Similar animal data showing inhibition of carcinogen-induced lung tumorigenesis exist for inhibitors of formation of products of arachidonic acid metabolism by the enzymes 5-lipoxygenase (5-LO) and cyclooxygenase (both the COX-1 and COX-2 isoforms). Inhibitors of these enzymes, zileuton (5-LO), celecoxib (COX-2), and sulindac (COX-1 and COX-2), are currently under study for either prevention of lung or oral cancer in multiple phase IIb studies with endpoints ranging from effects on proliferative indices to effects on intraepithelial neoplasia (bronchial dysplasia or oral leukoplakia).

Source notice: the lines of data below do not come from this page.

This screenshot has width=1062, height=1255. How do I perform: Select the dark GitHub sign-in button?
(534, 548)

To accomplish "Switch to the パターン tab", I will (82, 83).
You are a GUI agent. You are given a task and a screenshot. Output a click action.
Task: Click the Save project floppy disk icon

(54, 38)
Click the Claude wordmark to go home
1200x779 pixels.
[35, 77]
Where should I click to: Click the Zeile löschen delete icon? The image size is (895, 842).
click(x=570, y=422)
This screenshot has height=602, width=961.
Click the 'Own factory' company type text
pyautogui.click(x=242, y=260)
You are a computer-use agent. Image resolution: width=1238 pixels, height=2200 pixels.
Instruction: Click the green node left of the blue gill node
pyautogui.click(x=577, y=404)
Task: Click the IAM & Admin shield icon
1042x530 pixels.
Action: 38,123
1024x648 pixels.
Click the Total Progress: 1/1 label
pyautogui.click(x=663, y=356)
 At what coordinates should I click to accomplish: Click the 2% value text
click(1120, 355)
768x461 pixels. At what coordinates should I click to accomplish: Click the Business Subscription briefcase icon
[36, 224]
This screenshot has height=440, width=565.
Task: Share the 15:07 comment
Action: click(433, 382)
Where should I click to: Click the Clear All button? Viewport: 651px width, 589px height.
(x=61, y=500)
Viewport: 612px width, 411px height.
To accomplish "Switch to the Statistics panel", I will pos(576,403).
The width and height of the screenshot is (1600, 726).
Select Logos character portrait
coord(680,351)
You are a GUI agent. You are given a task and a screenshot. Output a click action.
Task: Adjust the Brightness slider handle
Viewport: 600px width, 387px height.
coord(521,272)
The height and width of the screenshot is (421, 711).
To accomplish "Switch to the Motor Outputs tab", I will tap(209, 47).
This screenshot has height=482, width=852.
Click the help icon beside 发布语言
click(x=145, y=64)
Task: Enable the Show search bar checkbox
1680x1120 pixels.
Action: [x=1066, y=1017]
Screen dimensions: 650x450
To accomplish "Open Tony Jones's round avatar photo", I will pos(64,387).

In addition, studies of combinations of celecoxib and epidermal growth factor receptor (EGFR) inhibitors are also underway in lung and oral preneoplasia based on a strong preclinical rationale demonstrating a positive feedback loop between EGFR and COX-2 signaling, with extra benefit to be obtained with simultaneous targeting of both.
Another target for aerodigestive cancer prevention is the peroxisome proliferator-activated receptor gamma (PPAR gamma), which is a ligand-activated nuclear transcription factor belonging to the steroid receptor superfamily and the target for the thiazolidinedione class of antidiabetic drugs that are currently being used for type II diabetes mellitus (pioglitazone and rosiglitazone). Cell line data show that PPAR gamma ligands induce growth arrest, differentiation, and apoptosis in a variety of cancer cell lines, while animal carcinogenesis studies show a potent cancer preventive effect in an oral cancer model system. A clinical trial testing the effectiveness of PPAR gamma ligands in oral leukoplakia is currently underway.
A greater understanding of the molecular events responsible for the development of cancer and the availability of a wide array of new molecularly targeted agents offer many possibilities for interfering with the progression of aerodigestive cancers. Translation of these biologic findings to clinical trials and eventually to population-based delivery requires a careful assessment of the risks and benefits of each strategy and identification of the appropriate target cohorts. Understanding the clinical context for cancer prevention in terms of long-range treatment of large asymptomatic populations is necessary for the appropriate selection of therapeutic targets for further development. The partnership between clinician, basic scientist, pharmaceutical company, and regulatory agencies lies at the core of further progress.